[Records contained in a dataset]
"""

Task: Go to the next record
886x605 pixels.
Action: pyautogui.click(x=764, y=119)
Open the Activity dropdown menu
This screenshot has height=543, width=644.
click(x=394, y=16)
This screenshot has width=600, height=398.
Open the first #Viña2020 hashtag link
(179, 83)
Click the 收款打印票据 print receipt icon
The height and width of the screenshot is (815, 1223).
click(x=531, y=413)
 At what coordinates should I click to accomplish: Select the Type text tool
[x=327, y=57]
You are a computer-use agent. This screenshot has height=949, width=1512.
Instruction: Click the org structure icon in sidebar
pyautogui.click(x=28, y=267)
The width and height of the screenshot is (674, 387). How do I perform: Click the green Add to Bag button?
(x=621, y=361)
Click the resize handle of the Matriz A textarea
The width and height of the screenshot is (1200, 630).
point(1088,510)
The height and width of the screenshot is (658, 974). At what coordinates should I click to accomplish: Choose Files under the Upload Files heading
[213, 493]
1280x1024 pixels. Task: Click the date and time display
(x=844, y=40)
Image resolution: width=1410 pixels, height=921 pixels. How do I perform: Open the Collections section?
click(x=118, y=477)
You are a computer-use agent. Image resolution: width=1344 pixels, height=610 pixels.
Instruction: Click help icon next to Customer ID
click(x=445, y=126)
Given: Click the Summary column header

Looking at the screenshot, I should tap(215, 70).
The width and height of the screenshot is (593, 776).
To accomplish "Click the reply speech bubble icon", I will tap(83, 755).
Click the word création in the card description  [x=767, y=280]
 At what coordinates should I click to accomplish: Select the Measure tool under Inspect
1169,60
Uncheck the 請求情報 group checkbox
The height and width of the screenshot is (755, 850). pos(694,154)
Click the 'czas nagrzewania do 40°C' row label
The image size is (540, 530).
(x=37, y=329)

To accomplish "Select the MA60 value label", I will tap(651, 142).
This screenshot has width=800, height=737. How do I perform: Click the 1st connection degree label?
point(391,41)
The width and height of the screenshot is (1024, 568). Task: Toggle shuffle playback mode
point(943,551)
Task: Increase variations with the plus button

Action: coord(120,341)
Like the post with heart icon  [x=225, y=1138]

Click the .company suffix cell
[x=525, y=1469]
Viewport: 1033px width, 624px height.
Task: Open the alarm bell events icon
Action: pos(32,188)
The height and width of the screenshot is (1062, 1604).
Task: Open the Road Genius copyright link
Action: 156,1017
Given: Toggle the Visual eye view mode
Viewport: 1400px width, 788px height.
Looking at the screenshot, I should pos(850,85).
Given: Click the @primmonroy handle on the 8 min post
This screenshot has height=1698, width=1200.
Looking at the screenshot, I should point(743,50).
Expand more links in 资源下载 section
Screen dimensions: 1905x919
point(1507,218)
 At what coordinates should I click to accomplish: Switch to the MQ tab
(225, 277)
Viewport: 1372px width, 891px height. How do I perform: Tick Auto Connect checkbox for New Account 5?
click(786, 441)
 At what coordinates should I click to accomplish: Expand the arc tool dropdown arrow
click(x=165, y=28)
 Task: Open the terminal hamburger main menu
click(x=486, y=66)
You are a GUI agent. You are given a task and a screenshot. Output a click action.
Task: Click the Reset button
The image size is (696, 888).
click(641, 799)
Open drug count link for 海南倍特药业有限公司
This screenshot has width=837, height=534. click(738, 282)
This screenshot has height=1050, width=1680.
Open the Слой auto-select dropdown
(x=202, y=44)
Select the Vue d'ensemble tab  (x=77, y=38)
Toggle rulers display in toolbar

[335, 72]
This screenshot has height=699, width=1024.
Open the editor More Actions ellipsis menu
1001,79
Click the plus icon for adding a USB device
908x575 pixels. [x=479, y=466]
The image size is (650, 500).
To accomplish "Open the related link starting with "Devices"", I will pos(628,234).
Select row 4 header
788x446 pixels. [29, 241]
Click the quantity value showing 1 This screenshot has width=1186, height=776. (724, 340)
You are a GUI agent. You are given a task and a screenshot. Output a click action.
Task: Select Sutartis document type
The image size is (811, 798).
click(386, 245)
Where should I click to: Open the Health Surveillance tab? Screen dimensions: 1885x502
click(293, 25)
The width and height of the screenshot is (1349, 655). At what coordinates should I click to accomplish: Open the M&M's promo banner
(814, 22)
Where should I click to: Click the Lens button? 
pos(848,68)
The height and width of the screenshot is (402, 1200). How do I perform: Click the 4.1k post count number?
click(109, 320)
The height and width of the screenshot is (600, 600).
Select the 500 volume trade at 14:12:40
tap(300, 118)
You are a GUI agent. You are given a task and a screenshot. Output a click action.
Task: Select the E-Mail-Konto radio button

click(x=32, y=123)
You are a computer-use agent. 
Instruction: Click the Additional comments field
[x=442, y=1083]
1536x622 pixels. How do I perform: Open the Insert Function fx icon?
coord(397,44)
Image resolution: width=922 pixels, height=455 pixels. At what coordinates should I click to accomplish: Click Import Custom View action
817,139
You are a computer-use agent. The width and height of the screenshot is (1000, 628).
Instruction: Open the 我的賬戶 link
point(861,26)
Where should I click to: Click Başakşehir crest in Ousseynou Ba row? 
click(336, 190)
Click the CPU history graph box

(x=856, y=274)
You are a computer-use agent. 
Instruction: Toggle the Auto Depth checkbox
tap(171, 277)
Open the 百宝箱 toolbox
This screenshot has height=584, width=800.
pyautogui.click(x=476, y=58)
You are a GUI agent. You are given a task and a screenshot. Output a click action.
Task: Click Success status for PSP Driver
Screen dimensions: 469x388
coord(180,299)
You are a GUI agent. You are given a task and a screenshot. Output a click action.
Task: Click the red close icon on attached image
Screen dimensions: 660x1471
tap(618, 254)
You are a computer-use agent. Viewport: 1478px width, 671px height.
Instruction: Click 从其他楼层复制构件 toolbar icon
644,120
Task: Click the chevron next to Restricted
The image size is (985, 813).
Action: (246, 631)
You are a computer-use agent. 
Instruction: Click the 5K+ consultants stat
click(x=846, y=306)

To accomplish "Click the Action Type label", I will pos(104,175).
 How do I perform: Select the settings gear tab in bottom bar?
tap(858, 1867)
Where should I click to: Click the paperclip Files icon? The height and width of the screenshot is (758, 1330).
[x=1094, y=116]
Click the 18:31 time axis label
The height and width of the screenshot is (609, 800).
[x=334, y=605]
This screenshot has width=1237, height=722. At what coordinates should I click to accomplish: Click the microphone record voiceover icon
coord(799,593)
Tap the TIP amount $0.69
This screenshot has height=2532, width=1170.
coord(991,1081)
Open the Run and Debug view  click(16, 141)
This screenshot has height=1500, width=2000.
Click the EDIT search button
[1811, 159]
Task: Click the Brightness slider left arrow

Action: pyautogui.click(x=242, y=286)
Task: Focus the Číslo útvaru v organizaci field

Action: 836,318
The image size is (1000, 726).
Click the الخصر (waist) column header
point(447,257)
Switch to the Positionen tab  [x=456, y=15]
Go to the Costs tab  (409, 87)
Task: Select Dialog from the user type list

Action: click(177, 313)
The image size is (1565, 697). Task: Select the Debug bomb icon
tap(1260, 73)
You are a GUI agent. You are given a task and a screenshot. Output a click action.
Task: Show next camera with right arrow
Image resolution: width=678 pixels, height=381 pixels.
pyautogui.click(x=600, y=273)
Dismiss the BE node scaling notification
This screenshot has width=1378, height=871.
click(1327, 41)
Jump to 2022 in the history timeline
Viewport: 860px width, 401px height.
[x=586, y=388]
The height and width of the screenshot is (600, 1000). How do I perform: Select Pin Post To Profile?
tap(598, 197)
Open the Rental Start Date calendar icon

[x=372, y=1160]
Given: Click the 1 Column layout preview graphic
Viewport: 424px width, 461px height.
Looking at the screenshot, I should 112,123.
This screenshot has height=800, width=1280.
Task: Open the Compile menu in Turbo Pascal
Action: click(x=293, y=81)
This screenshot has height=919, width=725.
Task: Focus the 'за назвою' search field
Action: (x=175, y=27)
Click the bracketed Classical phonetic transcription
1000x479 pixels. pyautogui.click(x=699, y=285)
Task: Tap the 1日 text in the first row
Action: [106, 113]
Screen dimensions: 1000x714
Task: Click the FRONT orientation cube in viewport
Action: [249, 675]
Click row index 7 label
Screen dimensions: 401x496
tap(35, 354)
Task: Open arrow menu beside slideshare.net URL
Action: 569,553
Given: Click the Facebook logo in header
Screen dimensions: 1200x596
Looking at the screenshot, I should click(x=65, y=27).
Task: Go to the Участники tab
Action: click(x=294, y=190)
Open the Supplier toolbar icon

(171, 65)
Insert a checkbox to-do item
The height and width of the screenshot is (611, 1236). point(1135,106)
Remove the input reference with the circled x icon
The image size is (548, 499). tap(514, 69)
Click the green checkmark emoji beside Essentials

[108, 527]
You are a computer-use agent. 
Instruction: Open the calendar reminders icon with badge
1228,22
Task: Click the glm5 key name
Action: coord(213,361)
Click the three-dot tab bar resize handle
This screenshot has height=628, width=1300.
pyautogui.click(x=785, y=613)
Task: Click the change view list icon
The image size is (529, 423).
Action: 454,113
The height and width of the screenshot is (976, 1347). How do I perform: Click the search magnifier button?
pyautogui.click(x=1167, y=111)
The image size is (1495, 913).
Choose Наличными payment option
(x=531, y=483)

"""

*EXERCISE*.
Could you set down, exactly as written, the lines above between the one holding "Open the Activity dropdown menu" and the one holding "This screenshot has width=600, height=398.", inclusive, and nothing more?

*ANSWER FOR THE TASK*.
Open the Activity dropdown menu
This screenshot has height=543, width=644.
click(x=394, y=16)
This screenshot has width=600, height=398.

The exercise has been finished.